# Document passage
=-=-=
4.2.1     The Membership Royalty Fee. For each month during the term of this Agreement, Franchisee shall pay Franchisor an amount equal to five percent (5%) of the Membership Revenues (as defined below) of the Club (the "Membership Royalty Fee"); however, for each such month, Franchisee shall pay Franchisor a Membership Royalty Fee of not less than Four Hundred Ninety Five Dollars ($495) but not more than Seven Hundred Ninety Five Dollars ($795).

4.2.2    The Overall Royalty Fee. For each month during the term of this Agreement, Franchisee shall pay Franchisor an amount up to ten percent (10%) of the Club's Non-Membership Revenues (as defined below).

4.3       The parties agree that all fixed dollar amounts set out in this Agreement are subject to adjustment, up or down, depending on changes in the Index. For the purpose of this Agreement, the term "Index" is agreed to mean the Consumer Price Index (1982-84= 100: all items; CPI-U; all urban consumers) published by the U.S. Bureau of Labor Statistics (or if the Index is no longer published, a successor index that Franchisor may reasonably specify in the Manuals or otherwise in writing). Adjustments to fixed dollar amounts set out in this Agreement shall be made no more than once each year by Franchisor, in writing, and the first such adjustment shall not be made until at least two (2) years after the date of this Agreement.
=-=-=
# Work instructions
1) According to the franchise fee passage, what is the most a franchisee must pay as a Membership Royalty Fee in any month?
2) Revise the franchise fee passage, starting with "4.2.1     The" and going on through "Five Dollars ($795).", so that "Franchisee" is replaced with "Licensee".

# Extracted information
=-=-=
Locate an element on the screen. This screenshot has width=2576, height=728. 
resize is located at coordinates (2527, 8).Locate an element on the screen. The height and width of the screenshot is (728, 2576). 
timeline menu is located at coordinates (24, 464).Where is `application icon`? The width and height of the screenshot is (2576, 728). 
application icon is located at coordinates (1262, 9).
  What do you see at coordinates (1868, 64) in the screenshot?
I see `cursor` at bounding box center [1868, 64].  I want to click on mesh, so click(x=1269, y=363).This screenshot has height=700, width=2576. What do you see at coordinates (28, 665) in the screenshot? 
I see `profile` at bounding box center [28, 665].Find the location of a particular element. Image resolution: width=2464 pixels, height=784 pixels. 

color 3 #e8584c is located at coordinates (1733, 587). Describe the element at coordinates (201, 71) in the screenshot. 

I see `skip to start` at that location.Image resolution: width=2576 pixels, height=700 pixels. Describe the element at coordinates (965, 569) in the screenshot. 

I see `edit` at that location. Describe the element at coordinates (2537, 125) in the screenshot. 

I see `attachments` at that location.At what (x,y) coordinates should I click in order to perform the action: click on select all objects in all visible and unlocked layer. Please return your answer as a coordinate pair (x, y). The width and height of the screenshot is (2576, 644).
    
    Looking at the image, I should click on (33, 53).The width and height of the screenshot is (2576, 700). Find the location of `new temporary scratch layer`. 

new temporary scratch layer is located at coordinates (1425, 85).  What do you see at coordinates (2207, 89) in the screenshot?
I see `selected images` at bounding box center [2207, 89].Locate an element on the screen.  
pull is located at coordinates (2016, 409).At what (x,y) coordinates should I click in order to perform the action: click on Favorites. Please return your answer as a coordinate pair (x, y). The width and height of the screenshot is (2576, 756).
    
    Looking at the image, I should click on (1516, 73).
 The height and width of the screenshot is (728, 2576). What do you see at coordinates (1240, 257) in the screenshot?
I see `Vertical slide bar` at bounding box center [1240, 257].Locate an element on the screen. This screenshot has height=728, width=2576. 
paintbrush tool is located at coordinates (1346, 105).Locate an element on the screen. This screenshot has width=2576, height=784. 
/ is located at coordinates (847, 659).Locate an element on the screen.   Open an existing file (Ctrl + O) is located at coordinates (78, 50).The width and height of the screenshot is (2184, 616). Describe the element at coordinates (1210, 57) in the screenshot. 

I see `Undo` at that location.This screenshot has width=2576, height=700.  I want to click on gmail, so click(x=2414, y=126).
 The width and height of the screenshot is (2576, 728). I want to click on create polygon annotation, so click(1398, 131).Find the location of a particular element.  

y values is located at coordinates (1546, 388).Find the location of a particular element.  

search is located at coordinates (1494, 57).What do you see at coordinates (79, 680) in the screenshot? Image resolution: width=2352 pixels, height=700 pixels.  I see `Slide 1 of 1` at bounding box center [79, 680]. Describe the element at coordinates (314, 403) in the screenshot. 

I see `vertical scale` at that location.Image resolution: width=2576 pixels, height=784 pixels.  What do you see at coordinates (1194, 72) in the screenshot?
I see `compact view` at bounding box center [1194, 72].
=-=-=
# Solution list
1) Seven Hundred Ninety Five Dollars ($795).

2)
4.2.1     The Membership Royalty Fee. For each month during the term of this Agreement, Licensee shall pay Franchisor an amount equal to five percent (5%) of the Membership Revenues (as defined below) of the Club (the "Membership Royalty Fee"); however, for each such month, Licensee shall pay Franchisor a Membership Royalty Fee of not less than Four Hundred Ninety Five Dollars ($495) but not more than Seven Hundred Ninety Five Dollars ($795).